- Task instructions -
Without including any pictures, reproduce all the lines below word for word.

++++ Records to use

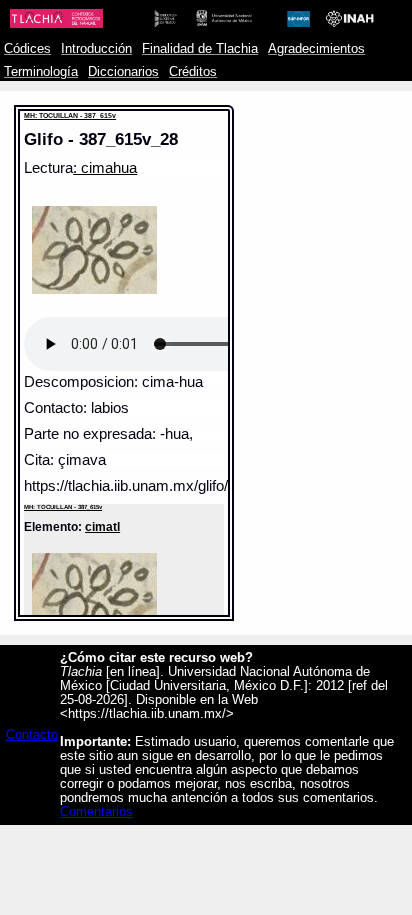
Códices (27, 49)
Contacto (32, 735)
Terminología (41, 72)
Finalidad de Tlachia (200, 49)
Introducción (96, 49)
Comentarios (96, 812)
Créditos (193, 72)
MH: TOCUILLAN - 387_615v (70, 115)
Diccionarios (123, 72)
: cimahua (105, 168)
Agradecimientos (316, 49)
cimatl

++++++++

- Response to the exercise -
Códices (27, 49)
Contacto (32, 735)
Terminología (41, 72)
Finalidad de Tlachia (200, 49)
Introducción (96, 49)
Comentarios (96, 812)
Créditos (193, 72)
MH: TOCUILLAN - 387_615v (70, 115)
Diccionarios (123, 72)
: cimahua (105, 168)
Agradecimientos (316, 49)
cimatl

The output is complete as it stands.